> _PROVIDED PASSAGE_
--- START ---

This March, the AMP project held its first conference in New York City. It had a good mix of speakers — from publishers, eCommerce folks, UX designers, advertisers, and search engine representatives, to open web advocates. The entire conference was recorded and live streamed (Day 1, Day 2), so I’m going to summarize some main themes I heard over and over this week.

Restrictions led to simpler design and users liked it.

Natalia Baltazar from the Guardian talked about how simplifying their navigation lead to better brand recognition and awareness. With the old header some users didn’t even realize that the Guardian is a news site!

AMP’s value is political.

Most attendees agreed that non-amp sites can be just as fast, if not faster, as AMP sites. However, there are often many stakeholders and the developers are compelled to put non-performant code in production because the business people or the clients want something. With AMP, you can easily say “no, I can’t put more tracking scripts on this page” to your PM, your boss, or your client, shrug and point to Google. “Google says you can’t do it.” And that’s that.

In this scenario Google’s name and reputation is a crucial to your clients and/or boss acquiescing, and this leads me to the next major theme of the conference.

Open web advocates have some concerns.

As many attendees who work with or for publishers and content makers noted, clients want AMP for the wrong reasons. They don’t value AMP because faster load times are better for users, they want AMP because they want to be in Google search results Top News carousel. They want the “lightning bolt of approval” from Google. They also believe (falsely, according to Googlers) that being AMP-compliant will help their content appear at the top of search results. Google lending this project its name and leverage is what makes this particular web component library more popular than others.

--- END ---

> _SUPPLIED RECORDS_
--- START ---

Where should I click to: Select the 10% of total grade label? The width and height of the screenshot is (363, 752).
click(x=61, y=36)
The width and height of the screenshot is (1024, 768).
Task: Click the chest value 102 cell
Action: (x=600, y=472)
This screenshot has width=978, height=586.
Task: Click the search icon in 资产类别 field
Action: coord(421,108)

--- END ---

> _TASK REQUIREMENTS_
[A] In the AMP conference summary, in which city did the AMP project hold its first conference?
[B] The AMP conference summary claims that AMP's value is political. Using the reason the summary gives, explain how AMP helps developers refuse requests for extra tracking scripts.
[C] Continue the AMP conference summary from its final sentence.

> _RESPONSES TO THE EXERCISE_
[A] New York City.

[B] Developers are often pressured by business people or clients to put non-performant code into production. With AMP, they can decline and point to Google's restrictions. Google's name and reputation are what make a boss or client accept that answer.

[C]
One area of concern for publishers and people who advocate for open web — the idea that no content should be privileged — is Google cache. Right now in order to get “the lightning bolt of approval” that indicates valid AMP markup, the publishers must cache their content on AMP CDN. Another related problem is the way the AMP viewer is implemented in Google Search. When a user clicks on Top News carousel story, it opens in the Google AMP viewer, not the site of the content creator.

You can see some of this discussion here:

Cloudflare announced AMP Cache alternative.

Partnering with Google, Cloudflare can now offer an alternative to Google cache from which the content owners can serve AMP-validated content. Those pages will have the lightning bolt symbol and will be able to appear in the Top News carousel. They also offer the ability to build your own AMP viewer. And while this does not fully address concerns about AMP, it definitely is a step in the right direction.

PWAMP is all the rage.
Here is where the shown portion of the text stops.